* _CHALLENGE A_
Turn the rows between the line holding "Frisörlicens (622, 52)" and the line holding "Nyheter (111, 2134)", inclusive, into a numbered list with blank lines left out.

+++ EXCERPTED PASSAGE +++

Compare the dues for the complex or neighborhood you are considering to the average dues in the area. "If you want to know about HOA ranges for your region, the best resource would be through a professional real estate broker who understands the strategy of a particular homeowners' association," says Manning. "In general, what constitutes 'reasonable' is determined by the homeowners themselves through majority vote as administered by the elected HOA board."

HOA dues can change at any time for any reason, adds Manning. "A critical part of an analysis of HOA dues is the reasoning behind the fees. Even if you cataloged all HOA dues and attempted to create benchmarks, it would be difficult, as each HOA fund is levied on a different set of criteria, such as repairs, litigation, delinquency and insurance costs. It is not an 'apples to apples' type comparison."

Keep in mind that you will have to pay for any recreational facilities in the HOA whether you use them or not. Find out the hours for amenities such as pools and tennis courts. Will you be around during those hours, or will you be paying for facilities you'll never be able to use? Be aware that the HOA may have rules about how many guests can use common facilities. If guest restrictions are severe, forget about that housewarming pool party you envisioned.

In a new development, you might wonder if the HOA fees could be attractively underpriced to get homeowners to buy in, then increase significantly later on to cover the HOA's expenses. Developers can set fees by turning to the state real estate department's HOA cost manual or by hiring an expert to prepare a budget based on standard prices for the expenses the HOA will cover. 

With any HOA, new or not, hiring a CPA to review its budget, as Manning suggests, is a good way to determine whether the monthly dues are adequate. And with new construction, it's actually possible for HOA fees to go down slightly over time as more homes get added to the development and there are more homeowners to share HOA costs. Another possibility is that the developer will subsidize the higher dues until the entire development is complete and the dues can be more evenly spread among homeowners. 

It's also worth knowing that not every property in an association will pay the same dues. Dues can be assessed at different rates depending on factors such as square footage and lot size, which affect how much upkeep a property will require from the HOA. 

6. Get a Copy of the Minutes from the Last HOA Meeting

The meeting minutes can be very telling about the HOA's policies. Or better yet, sit in on a meeting before you buy. Some questions to ask are:

  • What current and past conflicts has the association had to resolve?
  • What is the process for resolving any conflicts?
  • Has the HOA sued anyone? What was the outcome of that incident?

Be alert for potential drama. Power trips and petty politics can be an issue in some HOAs. Talk to some of the building's current owners, if possible – preferably ones who are not on the HOA board and have lived in the building for several years. Talk to the HOA president and get a sense of whether you want this person making decisions about what you can do with your property.

+++ ITEMS +++

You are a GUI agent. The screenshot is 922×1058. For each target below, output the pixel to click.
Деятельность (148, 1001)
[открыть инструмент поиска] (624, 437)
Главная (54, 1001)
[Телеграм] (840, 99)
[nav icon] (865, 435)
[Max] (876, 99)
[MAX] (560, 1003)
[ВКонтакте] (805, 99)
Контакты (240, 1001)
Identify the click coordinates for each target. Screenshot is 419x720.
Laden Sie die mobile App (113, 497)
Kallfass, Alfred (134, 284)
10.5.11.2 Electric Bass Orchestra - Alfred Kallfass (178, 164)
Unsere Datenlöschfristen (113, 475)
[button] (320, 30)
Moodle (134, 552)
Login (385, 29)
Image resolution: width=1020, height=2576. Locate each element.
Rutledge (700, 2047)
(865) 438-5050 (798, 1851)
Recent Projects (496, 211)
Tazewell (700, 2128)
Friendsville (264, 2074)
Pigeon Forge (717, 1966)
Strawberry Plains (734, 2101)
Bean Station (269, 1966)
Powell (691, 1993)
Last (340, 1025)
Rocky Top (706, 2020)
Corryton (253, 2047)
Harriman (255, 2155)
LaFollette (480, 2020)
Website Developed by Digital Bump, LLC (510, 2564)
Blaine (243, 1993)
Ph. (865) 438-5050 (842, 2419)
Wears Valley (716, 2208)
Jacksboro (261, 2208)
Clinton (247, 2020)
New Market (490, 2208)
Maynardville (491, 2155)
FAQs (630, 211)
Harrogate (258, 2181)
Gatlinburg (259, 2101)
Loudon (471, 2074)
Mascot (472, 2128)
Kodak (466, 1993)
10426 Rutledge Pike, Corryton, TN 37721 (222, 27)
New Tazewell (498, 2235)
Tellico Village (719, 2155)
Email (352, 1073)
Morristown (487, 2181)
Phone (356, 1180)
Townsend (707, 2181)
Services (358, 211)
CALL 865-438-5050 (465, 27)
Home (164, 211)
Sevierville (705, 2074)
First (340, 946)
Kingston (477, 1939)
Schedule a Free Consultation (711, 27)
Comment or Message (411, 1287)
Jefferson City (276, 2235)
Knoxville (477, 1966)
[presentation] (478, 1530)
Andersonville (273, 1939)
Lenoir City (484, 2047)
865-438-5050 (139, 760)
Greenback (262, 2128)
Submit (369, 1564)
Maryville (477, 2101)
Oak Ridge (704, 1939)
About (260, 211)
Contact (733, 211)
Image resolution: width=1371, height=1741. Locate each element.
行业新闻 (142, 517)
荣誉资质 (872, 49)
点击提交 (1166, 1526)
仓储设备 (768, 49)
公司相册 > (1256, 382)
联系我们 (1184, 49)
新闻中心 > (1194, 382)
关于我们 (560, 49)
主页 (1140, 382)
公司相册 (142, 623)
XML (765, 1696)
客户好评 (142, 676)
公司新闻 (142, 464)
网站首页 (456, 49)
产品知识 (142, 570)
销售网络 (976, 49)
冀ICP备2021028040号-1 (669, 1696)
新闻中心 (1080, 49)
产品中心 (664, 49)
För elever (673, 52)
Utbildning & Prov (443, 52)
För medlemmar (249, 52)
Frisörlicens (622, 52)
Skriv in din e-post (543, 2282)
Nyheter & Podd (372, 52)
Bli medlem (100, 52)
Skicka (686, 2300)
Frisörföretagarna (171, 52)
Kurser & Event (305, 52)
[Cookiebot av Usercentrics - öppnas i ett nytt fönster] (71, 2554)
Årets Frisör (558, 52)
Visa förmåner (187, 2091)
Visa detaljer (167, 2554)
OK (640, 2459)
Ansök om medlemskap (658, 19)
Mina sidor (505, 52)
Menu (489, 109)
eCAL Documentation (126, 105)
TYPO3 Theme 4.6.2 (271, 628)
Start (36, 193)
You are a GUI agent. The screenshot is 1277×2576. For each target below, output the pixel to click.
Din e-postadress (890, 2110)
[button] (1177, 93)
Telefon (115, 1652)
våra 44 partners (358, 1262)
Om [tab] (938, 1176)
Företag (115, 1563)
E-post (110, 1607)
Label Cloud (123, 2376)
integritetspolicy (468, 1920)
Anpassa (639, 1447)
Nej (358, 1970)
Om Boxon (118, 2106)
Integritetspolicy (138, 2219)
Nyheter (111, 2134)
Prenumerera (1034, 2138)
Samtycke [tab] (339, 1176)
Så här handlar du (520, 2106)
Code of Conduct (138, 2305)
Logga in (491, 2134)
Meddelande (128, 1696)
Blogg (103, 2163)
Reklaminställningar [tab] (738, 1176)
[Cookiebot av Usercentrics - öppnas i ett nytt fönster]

+++

* _CHALLENGE B_
In the passage on homeowners' association dues, which two factors can lead to dues being assessed at different rates?

* _EXPECTED OUTPUT A_
1. Frisörlicens (622, 52)
2. Skriv in din e-post (543, 2282)
3. Nyheter & Podd (372, 52)
4. Bli medlem (100, 52)
5. Skicka (686, 2300)
6. Frisörföretagarna (171, 52)
7. Kurser & Event (305, 52)
8. [Cookiebot av Usercentrics - öppnas i ett nytt fönster] (71, 2554)
9. Årets Frisör (558, 52)
10. Visa förmåner (187, 2091)
11. Visa detaljer (167, 2554)
12. OK (640, 2459)
13. Ansök om medlemskap (658, 19)
14. Mina sidor (505, 52)
15. Menu (489, 109)
16. eCAL Documentation (126, 105)
17. TYPO3 Theme 4.6.2 (271, 628)
18. Start (36, 193)
19. You are a GUI agent. The screenshot is 1277×2576. For each target below, output the pixel to click.
20. Din e-postadress (890, 2110)
21. [button] (1177, 93)
22. Telefon (115, 1652)
23. våra 44 partners (358, 1262)
24. Om [tab] (938, 1176)
25. Företag (115, 1563)
26. E-post (110, 1607)
27. Label Cloud (123, 2376)
28. integritetspolicy (468, 1920)
29. Anpassa (639, 1447)
30. Nej (358, 1970)
31. Om Boxon (118, 2106)
32. Integritetspolicy (138, 2219)
33. Nyheter (111, 2134)

* _EXPECTED OUTPUT B_
Square footage and lot size.